The redomiciliation affairs of a company registered in a country to a different jurisdiction acquires relevance if in the present country arise new conditions of operation of the company. This could be your tax rate, or if the company can no longer support your presence in your home country.

If these are the conditions it is easier to start a new company in another state and leave the previous one, but doing this is not always possible. The previous company has its own experience and contracts, or even a family name to be withheld. And in that case the operation of redomicilio of company to another jurisdiction is perfectly possible like a same entity, and maintains its same history of existing company.

It is important to note that redomiling is only possible if there is an agreement between both countries. This aspect can be studied in the company law of each country.As an example, in the BVI, redomicile of foreign companies under the British Virgin Islands jurisdiction is regulated by Sections 180-183 of the BVI Companies Act 2004, and companies wishing to re-domicile from the British Virgin Islands to another country is governed by Section 184 of the same Act.

On the other hand, as an example, the United Kingdom does not allow the re-domicile of companies, so it does not accept incoming companies and does not let existing companies re-domicile to other countries.

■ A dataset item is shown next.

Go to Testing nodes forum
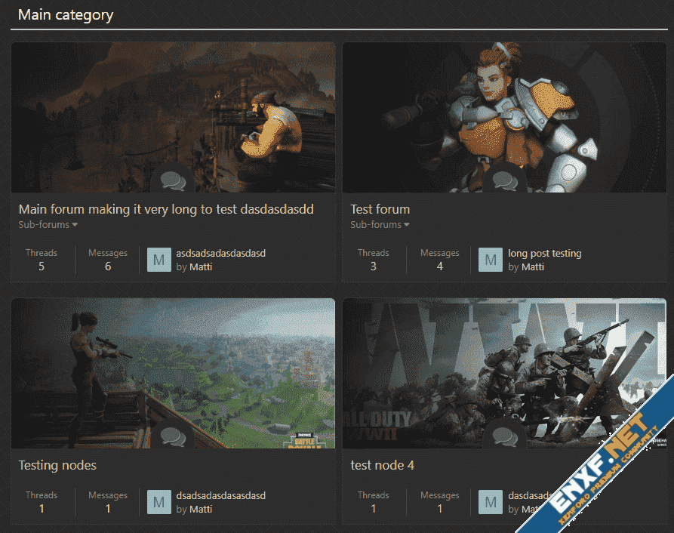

The redomiciliation procedure may have particular differences in each country, but generally it will include the following steps:

  1. A company incorporated in one country should be in good standing status as at the moment of its redomicile, so where this country has the relevant requirements in place, the company files statements, pays all fees applicable as at the moment of redomicile and orders a certificate of good standing from the register.
  2. The company signs minutes of re-domiciliation to confirm that the relevant decision has been taken by the board on the company’s re-domiciliation to another jurisdiction.
  3. The above minutes are certified by an Apostille and sent to the new jurisdiction together with the certificate of good standing, legalized copies of the certificate of incorporation and the articles of association.
  4. After the above documents are received by and accepted into the new jurisdiction, the register of companies will issue a certificate of continuation to confirm that from the date of issue the company is incorporated in this new country and subject to its legislation.
  5. After the new country recognizes the fact of the company’s re-domicile, the remaining procedures should be carried out to strike off the company from the register of the first country on the basis of its re-domicile.

Accordingly, the procedure of the company’s re-domicile both prior and post re-domiciliation covers both work to set up the in the new jurisdiction, as well as work to implement all formalities in the first country.

If you require the redomiciliation services, our qualified team are ready to attend your requirements.